Alcibiades
Puig nació para la música y desde muy pequeño aprendió a tocar la guitarra,
como en una suerte o bendición que le dio ese don para lo que comenzaba a ser
una larga carrera que sobrepasa las ocho décadas.
Allá por
Cayo Juan Claro, en Puerto Padre, donde nació, Alcibiades comienza a escribir
con solo 11 años, y junto a su inseparable guitarra, se acompañaba en aquellas
letras de canciones que dejaban asombrados a los mayores, porque veían en el niño
a un juglar que alegraría la vida de los demás con sus acordes y cantos.
Alcibiades
siempre le ha cantado al amor, que va más allá del amor de pareja, porque para
él, ese sentimiento está en toda persona sensible ante las cosas bellas, las
buenas acciones, la vida misma.
Para los
niños este insigne trovador ha escrito muchos textos que lindan con la poesía,
y es emblemático aquel Amigo caracol, interpretado por su sobrino Aníbal, que
fue premiado en el Concurso Cantándole al sol de 1992, premio que repitió un
año más tarde con el tema Paloma, llévame contigo.
También
Alcibiades tiene alma de maestro.
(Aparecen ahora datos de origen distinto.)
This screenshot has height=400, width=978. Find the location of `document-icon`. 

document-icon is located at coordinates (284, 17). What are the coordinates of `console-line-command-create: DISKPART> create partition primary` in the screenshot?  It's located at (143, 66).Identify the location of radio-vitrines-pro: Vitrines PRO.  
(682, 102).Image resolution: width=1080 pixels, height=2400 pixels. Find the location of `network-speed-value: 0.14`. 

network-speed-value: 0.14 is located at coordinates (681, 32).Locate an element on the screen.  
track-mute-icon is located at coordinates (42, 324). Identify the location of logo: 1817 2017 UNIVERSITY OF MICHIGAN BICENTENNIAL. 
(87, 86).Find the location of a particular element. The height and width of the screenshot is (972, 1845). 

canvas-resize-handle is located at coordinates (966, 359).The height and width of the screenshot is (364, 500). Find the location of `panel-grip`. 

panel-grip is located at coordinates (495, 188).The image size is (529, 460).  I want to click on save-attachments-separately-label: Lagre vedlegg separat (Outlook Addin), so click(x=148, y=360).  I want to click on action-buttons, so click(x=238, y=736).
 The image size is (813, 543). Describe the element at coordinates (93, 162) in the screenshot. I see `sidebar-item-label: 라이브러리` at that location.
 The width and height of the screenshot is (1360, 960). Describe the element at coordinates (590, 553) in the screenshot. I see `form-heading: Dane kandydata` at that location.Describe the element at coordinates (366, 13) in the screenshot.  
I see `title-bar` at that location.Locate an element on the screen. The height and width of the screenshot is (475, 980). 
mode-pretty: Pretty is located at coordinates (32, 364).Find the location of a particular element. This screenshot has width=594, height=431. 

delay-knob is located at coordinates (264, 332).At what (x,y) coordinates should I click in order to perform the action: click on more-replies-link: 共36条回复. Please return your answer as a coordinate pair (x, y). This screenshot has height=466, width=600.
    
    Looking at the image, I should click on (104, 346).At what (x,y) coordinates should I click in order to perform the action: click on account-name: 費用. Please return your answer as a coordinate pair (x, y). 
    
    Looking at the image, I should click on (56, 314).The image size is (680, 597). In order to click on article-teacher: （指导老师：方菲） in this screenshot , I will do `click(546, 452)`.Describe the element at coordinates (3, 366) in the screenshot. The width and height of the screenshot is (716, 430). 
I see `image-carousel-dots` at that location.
Y durante toda su vida ha enseñado música a
los niños sin pago monetario alguno, porque para él, el mejor pago es ver
crecer a la esperanza y sentir el orgullo a flor de piel cuando ya de grandes
los otrora chicos le llaman profe, en un gesto hermoso por tanta bondad y
enseñanza.
A su Cayo
Juan Claro y a su Puerto Padre Alcibiades le ha dedicado hermosas canciones,
que hoy se erigen emblemáticas en la llamada Villa Azul de los Molinos, tierra
que ama y donde crece aun con sus más de 80 años de vida.
Por
cualquiera de sus calles se puede ver a este juglar, siempre con su guitarra a
la espalda, repartiendo vida y esperanza entre los demás, mostrando cuan rica
puede ser la existencia aunque se haya vivido más de ocho décadas de fecundo
hacer, en cualquier lugar donde alguien lo detenga para pedirle una canción, y
él, presto y emprendedor, solo tiene que desenfundar su guitarra para complacer
a su público, que lo quiere y lo respeta, y lo tiene en el escalón más alto de
su música, porque Puerto Padre, tierra bañada por la cultura cubana, tiene a
Alcibiades Puig como a uno de sus más excepcionales hijos.